They did a chest xray to see if she has any gunk in her lungs; we haven’t gotten the results on that yet. I talked to the on-call GI and he doesn’t think Maria is refluxing (we agree) but still thinks it’s a good idea to do an EGD and a pulmonoscopy (stick a camera down her throat to look at her stomach and lungs – we agree with that, too). We are trying to coordinate that with the BAER so that she has to be anesthetized only once for all three procedures.

She did her gagging thing a couple of times but only minor ones. Then she had a dramatic one, blue lips and all, which is “good” since it gives them a full set of readings to look at during the incident.

Honestly, I suspect she’s not getting out tomorrow. Sue will take the day tomorrow and I’ll probably take Thursday if Maria’s still there.

Hospital: Day 1

Monday, July 23rd, 2007

Maria went into the PEMU this morning for what we hold will be a short stay. They wired her up to an EEG and Cathy has a button she’s supposed to press any time Maria does something seizure-like. That includes her gagging thing, staring off into space, and this head movement the nurse noticed. Those of you who know Maria know she often turns her head to the side. To us this is clearly not a seizure but more of a cerebral-palsy-like “I can’t control my movements” thing. However, the point to pressing the button is it just makes a mark on the EEG so the neurologist can correlate brain activity to outside stimuli and see what is going on.

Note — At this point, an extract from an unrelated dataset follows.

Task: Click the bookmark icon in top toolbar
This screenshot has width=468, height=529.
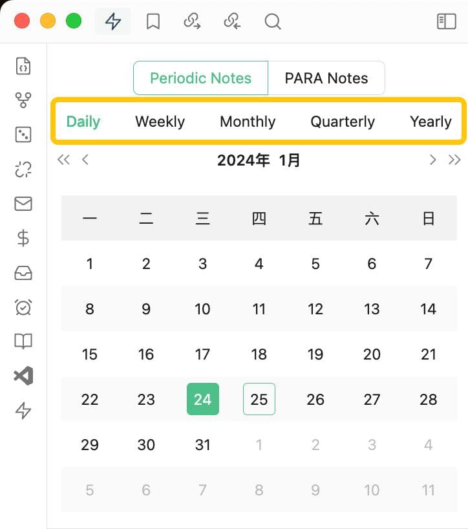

They are, of course, all concerned about her gagging. She hasn’t been doing it mostly because she’s been asleep since she got there. However, the pulmonologist is concerned about Maria’s “history of aspiration”. Um, history? Twice over a three year period qualifies as a “history of aspiration”? He’s talking about putting the NG tube back in and Cathy’s pretty much thinking, “Um, no.” Maria is two years older than the last time she had it. She wouldn’t tolerate it going in and she sure as heck wouldn’t keep it in. Not to mention the last time she had it she was only getting milk not food. We aren’t saying we wouldn’t do it, but they have to convince us it would be the right move.

They all have their theories about the gagging: reflux, aspiration, seizures. Cathy keeps explaining over and over that the pattern doesn’t fit these things. There is no pattern around eating, positioning, time of day, activity, fatigue, or anything else. They don’t listen and treat her like some mother in denial. It’s the whole “I’ve known her for 30 seconds but I’m more qualified to judge her behavior than people who have known her for three years because I’M A DOCTOR (fanfare plays).”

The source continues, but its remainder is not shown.